What is Currency Deposit Ratio?

Currency Deposit Ratio is the ratio of money held by the public in currency to the money held in bank deposits.

Who is known as the Father of Modern Economics?

Adam Smith is known as the Father of Modern Economics. His famous book is The Wealth of Nations.

What are the factors of production?

The main factors of production are land, labour, capital and entrepreneurship. Their rewards are rent, wages, interest and profit respectively.

What is the difference between public goods and private goods?

Public goods are generally available for common use, such as roads and parks. Private goods are used by individuals with ownership or permission, such as a private car or house.

What is a normal good?

A normal good is a good whose demand increases when income increases.

What is an inferior good?

An inferior good is a good whose demand decreases when income increases.

What is a Giffen good?

A Giffen good is a special inferior good whose demand may increase when its price increases because it has no close substitute and takes a large part of the consumer’s income.

What is demand?

Demand is the quantity of a good that consumers are willing and able to buy at a given price.

What is supply?

Supply is the quantity of a good that producers are willing to sell at a given price.

What are the sectors of economy?

The main sectors are primary, secondary, tertiary, quaternary and quinary sectors.

Who is associated with the Drain of Wealth Theory?

Dadabhai Naoroji is associated with the Drain of Wealth Theory and early national income studies in India.

What is the Santiago Consensus?

The Santiago Consensus focuses on inclusive development, meaning development should include both economic and social dimensions.

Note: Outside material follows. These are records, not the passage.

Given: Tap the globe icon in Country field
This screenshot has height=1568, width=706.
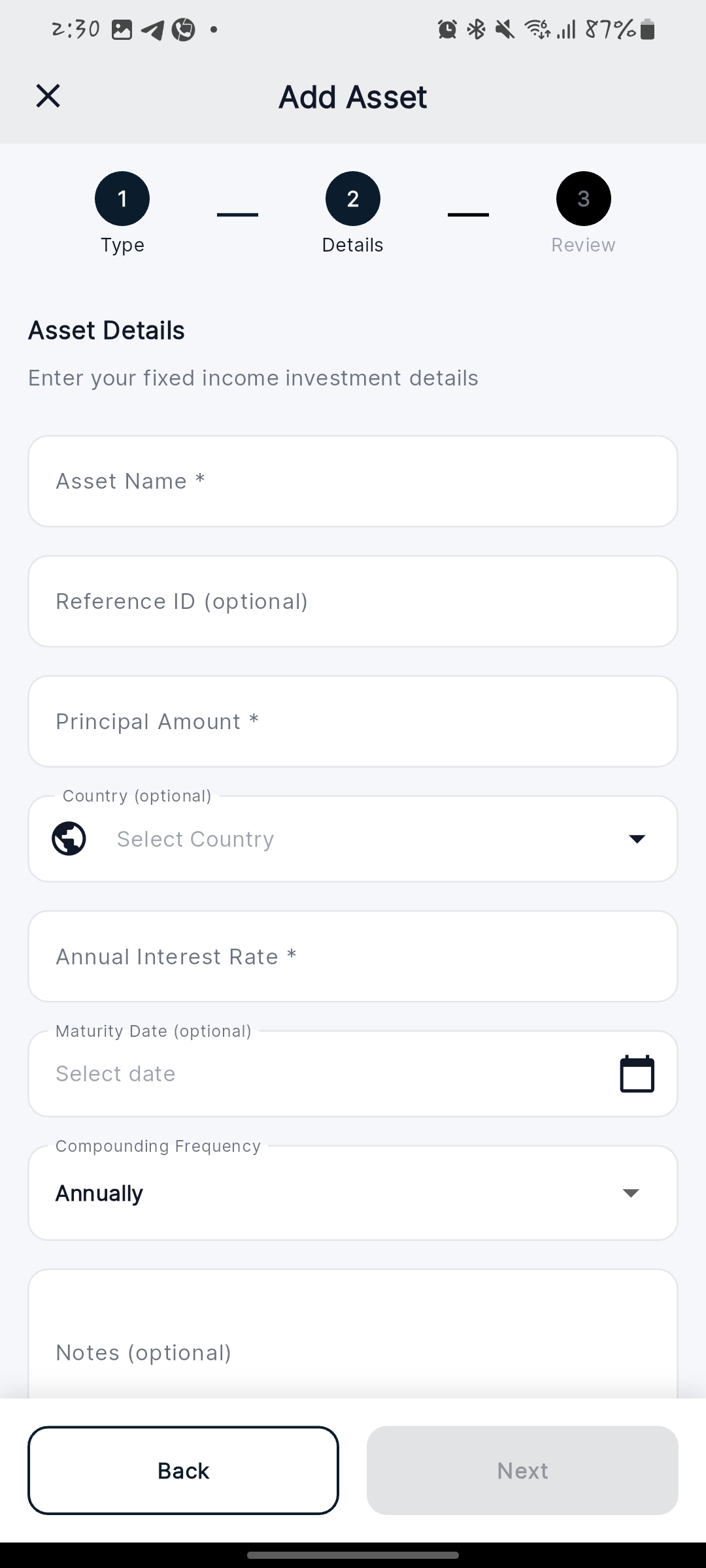Looking at the screenshot, I should [x=69, y=839].
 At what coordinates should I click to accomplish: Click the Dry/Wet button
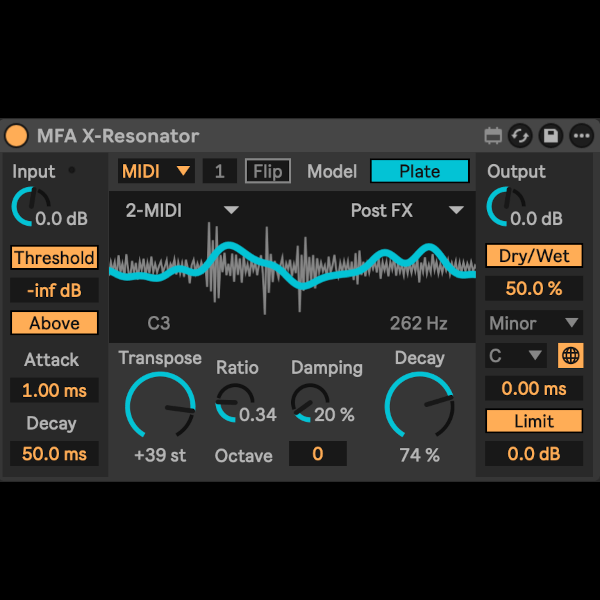click(x=534, y=256)
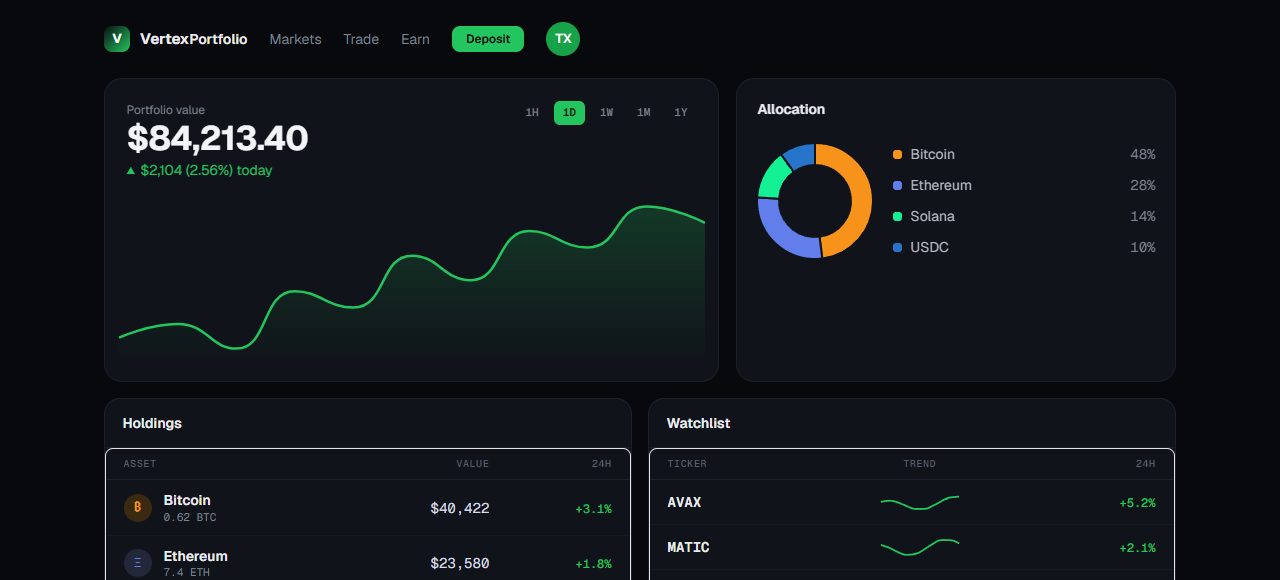Select the 1W time range
1280x580 pixels.
pyautogui.click(x=607, y=113)
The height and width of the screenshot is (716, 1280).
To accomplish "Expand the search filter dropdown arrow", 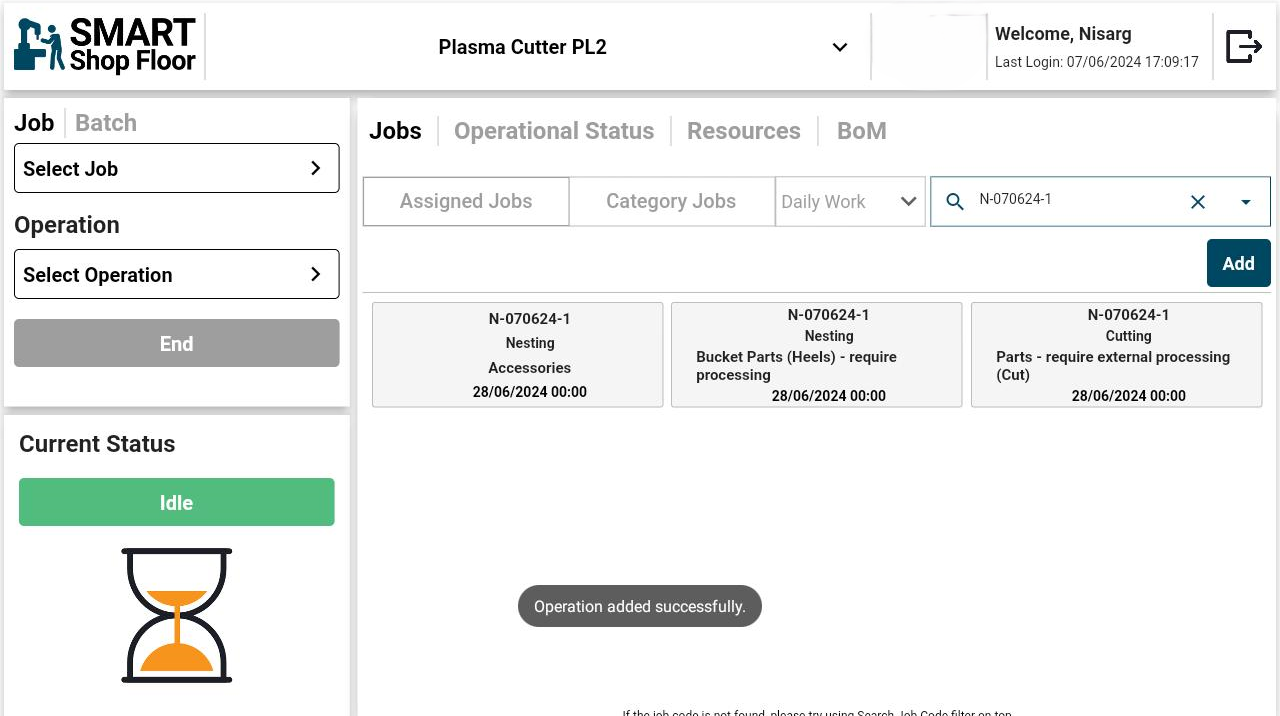I will 1245,202.
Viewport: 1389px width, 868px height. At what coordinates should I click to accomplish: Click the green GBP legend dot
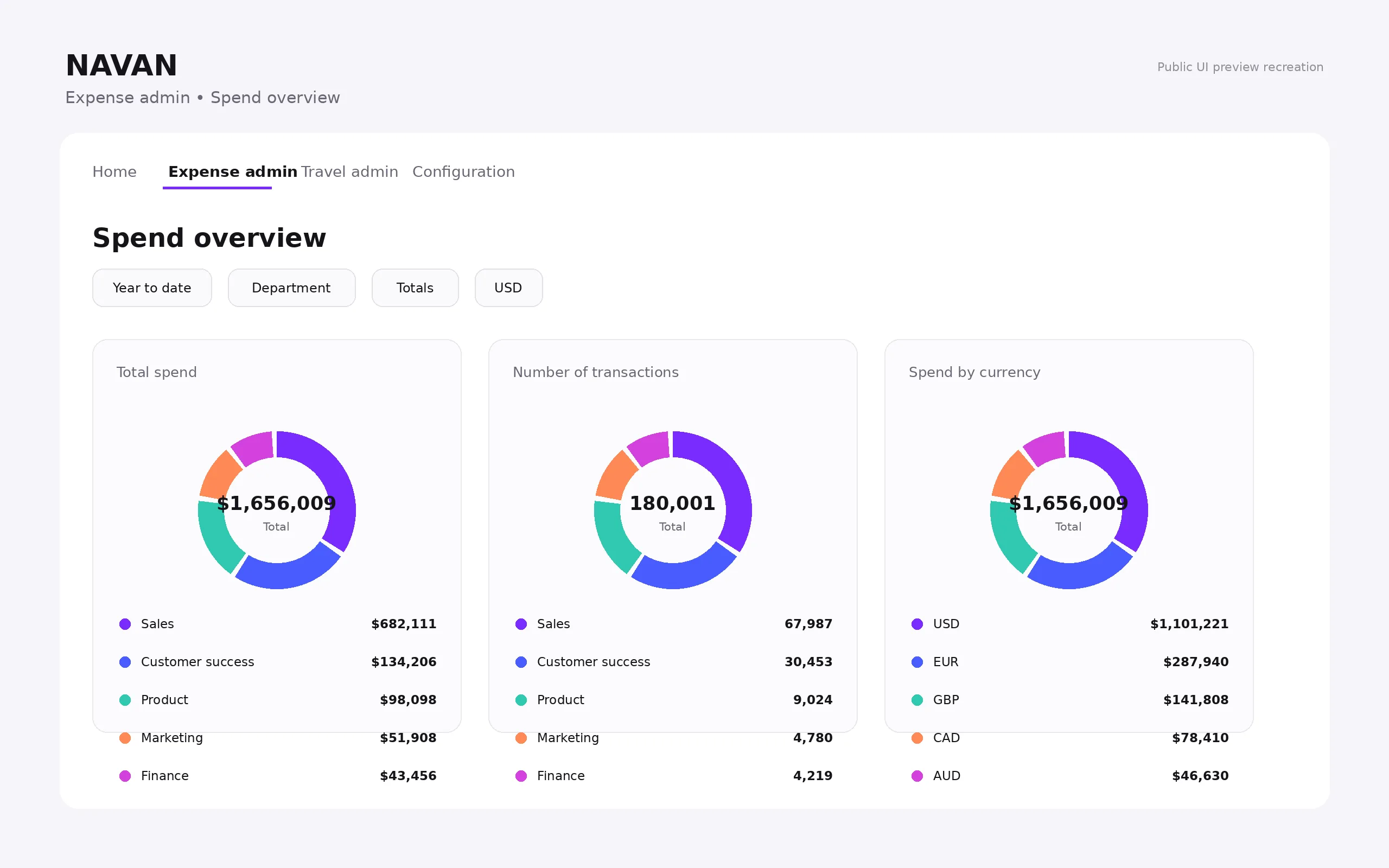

Last Moment Exam Cheat Sheet – Introduction To Economy

  • An economy is the practical working of production, consumption, exchange and distribution.
  • Macroeconomics studies the economy as a whole, including GDP, inflation, unemployment and monetary policy.
  • Money works as a medium of exchange, measure of value, store of value and standard of deferred payment.
  • Commodity money, metallic money, fiat money, bank money, virtual money, fiduciary money and full-bodied money are different forms of money.
  • Liquidity means ease of conversion into cash.
  • Currency is the most liquid form of money.
  • Adam Smith is known as the Father of Modern Economics.
  • The main factors of production are land, labour, capital and entrepreneurship.
  • Public goods, private goods, merit goods, normal goods, inferior goods, Giffen goods, substitute goods and complementary goods are important classifications.
  • Demand usually has an inverse relation with price.
  • Supply usually has a direct relation with price.
  • The economy works through households, firms, financial markets and government.
  • The main sectors are primary, secondary, tertiary, quaternary and quinary sectors.
  • Dadabhai Naoroji and V. K. R. V. Rao are important names in India’s national income studies.